William Shatner is returning to television, continuing his nearly seven-decade-long career as the executive producer and host of HISTORY’s “The UnXplained,” which airs every Friday at 10/9c. Shatner’s latest venture is a one-hour, nonfiction series that explores the world’s most fascinating, strange and inexplicable mysteries. Each episode will feature compelling contributions from scientists, historians, witnesses and experiencers—each seeking to shed light on how the seemingly impossible can happen.
We asked Mr. Shatner to shed a little light on his experiences making the series, including whether or not he’s a true believer in these phenomena—and why he thinks we, as humans, are constantly seeking the answers to the seemingly unsolvable mysteries of life.
HISTORY: So, what is ‘The UnXplained’ all about?
'The UnXplained' deals with mysteries that are all around us. The mysteries of life and death. The mysteries of our brain. The mysteries of space. The mysteries of UFOs. The mysteries of places where terrible things seem to happen all the time. The mysteries of people who have had brain injuries and come out doing something completely foreign to them. We lead our lives in mystery and 'The UnXplained' seeks to examine some of them.
You’re executive producer, and also star. What drew you to the project?
Well, the quality of the people I'm working [with] is one. The tantalizing subject matter is another. I mean, who isn't fascinated by something that can't be explained? You ponder it, you worry about it and you think about it, and you don't come up with an answer. Not having an answer is enraging, so you seek even harder to find one. And those are the qualities I like to wrestle with.
One of the most famous catchphrases from ‘Star Trek’ was ‘to boldly go where no man has gone before’. What would you say drives us, as humans, to keep going further in the search for answers?
If something is unexplained, maybe there's no explanation. [But maybe there is.] Quantum physics offers us a view of things we never imagined could happen in nature. It was always somebody's imagination. And all of a sudden, [quantum physics tells us that] so much of what we imagined is true, and it goes beyond anything we have imagined. So you can lead your life like many scientists do, seeking an explanation, or you can have faith that the mystery will, at some point in time, be explained, and that's religion. Or you can be somewhere in between, which is where I think I am—knowing that you might never know the explanation, but there is an explanation and the quest is to find that explanation.

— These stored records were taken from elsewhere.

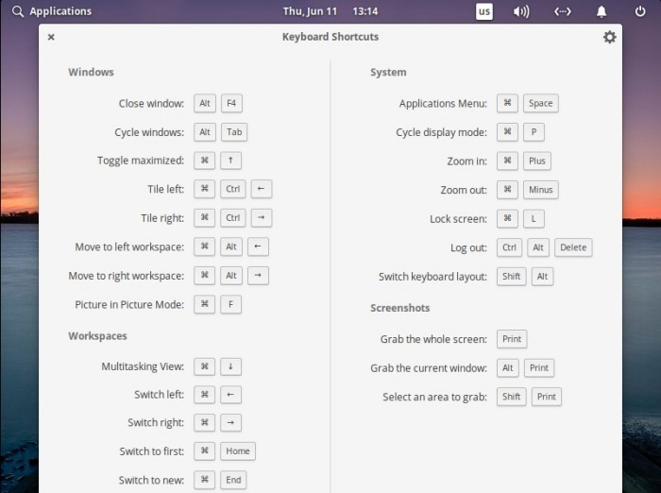
Task: Click the Plus key for Zoom in
Action: 536,161
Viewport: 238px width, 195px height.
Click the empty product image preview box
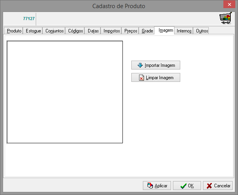pyautogui.click(x=65, y=92)
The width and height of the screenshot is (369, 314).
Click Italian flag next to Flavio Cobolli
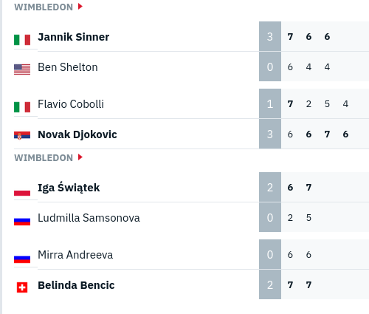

Do you consider yourself a ‘true believer’ in phenomena such as the ones covered in the series?
Well, I'm essentially an agnostic waiting for a ghost to visit me or some striking explanation of life after death—and all those things we all, to one degree or another, think about. And I've had no such experience. The only experience I had was when I was in the foothills of the Himalayas filming. I slept outside because I was at a place that the Tibetans thought was the confluence of the spirit world. I was waiting for the spirits to enter, night after night. They never did. I was looking for enlightenment. And as I picked up my sleeping bag on the last day to leave, suddenly the enlightenment hit me: I don't need to be here for enlightenment. I could be anywhere. You can be enlightened by sitting on the toilet.
Do you have a favorite topic from the series?
It's all filled with mystery and people attempting to explain it. How do you explain [when] a guy gets hit on the head in a car accident, goes into a coma for a couple of months and, when he emerges, he's able to play the piano like a concert pianist? Whereas before he got hit, he never touched the piano. How's that for a mystery?
The first episode of the series deals with what HISTORY is calling ‘evil’ places. Do you believe places can actually have evil attached to them?
There are areas of forest in Japan where people go to commit suicide. Why? Why would they do that? Why do you want to commit suicide in the first place? How bad can that be? That's bad. Why do you go to a forest where you can almost smell how evil it is? That's really good mystery, isn't it? To figure out why this one piece of ground would attract that.
You recently appeared at AlienCon. How would you compare it to other conventions you have attended?
The high point of my being there was being in a panel with Kevin Burns, who's the producer of 'Ancient Aliens,' 'The Curse Of Oak Island' and 'The UnXplained.' We had an hour and a half in front of a large audience, discussing the very things we're talking about on the series, and it was terrific. And I'm looking forward to having that kind of discussion with other people in the business of searching for the truth, or whatever the truth is.
What keeps you motivated to interact with your fans, whether it’s through television series like ‘The UnXplained,’ social media or convention appearances?
I'm a performer. That's what I've done all my life, and I see no reason to stop entertaining—whether it's making a new album, as I'm doing right now, or making movies or hosting a show or being on tour in front of an audience or other things. I'm just puttering along.